Cameron Iwasa

Personal information
- Full name: Cameron Toshiro Iwasa
- Date of birth: July 7, 1993 (age 33)
- Place of birth: Sacramento, California, United States
- Height: 1.78 m (5 ft 10 in)
- Position: Forward

College career
- Years: Team / Apps / (Gls)
- 2011–2014: UC Irvine Anteaters / 85 / (22)

Senior career*
- Years: Team / Apps / (Gls)
- 2014: OC Pateadores Blues / 9 / (2)
- 2015–2016: Sacramento Republic / 47 / (13)
- 2017: Sporting Kansas City / 0 / (0)
- 2017: → Swope Park Rangers (loan) / 22 / (2)
- 2018–2021: Sacramento Republic / 114 / (45)
- Total:  / 192 / (62)

= Cameron Iwasa =

American soccer player (born 1993)

Cameron Toshiro Iwasa (born July 7, 1993) is an American former professional soccer player.

==Career==

===College and amateur===
Iwasa spent his entire college career at UC Irvine. He made a total of 85 appearances for the anteaters and tallied 22 goals and 14 assists.

He also played in the Premier Development League for OC Pateadores Blues.

===Professional===
On January 20, 2015, Iwasa was selected in the fourth round (65th overall) of the 2015 MLS SuperDraft by the Montreal Impact. However, he was cut during training camp and offered a contract with Montreal's USL affiliate, which he declined. Two months later, he signed a professional contract with his hometown club Sacramento Republic FC. He made his professional debut the following day in a 4–2 defeat to Seattle Sounders FC 2.

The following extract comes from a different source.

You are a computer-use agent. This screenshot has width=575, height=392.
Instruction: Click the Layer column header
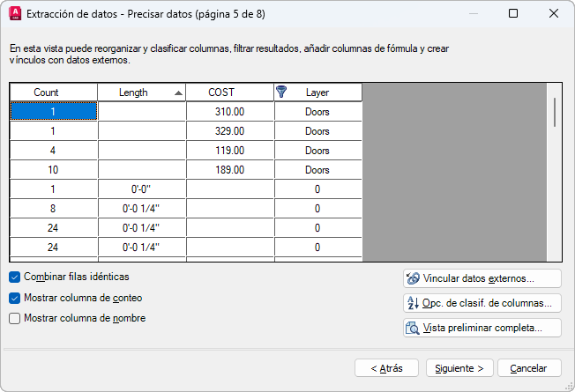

Iwasa signed with Major League Soccer side Sporting Kansas City on January 10, 2017.

Iwasa returned to Sacramento Republic FC for the 2018 season on December 22, 2017.

During the final game of the season, Iwasa scored his 60th USL goal, securing a tie in the match. Following the 2021 season, Iwasa announced his retirement from playing professional soccer.

==Personal life==
Iwasa was raised in Sacramento's College Greens neighborhood. His grandfather is of Japanese descent.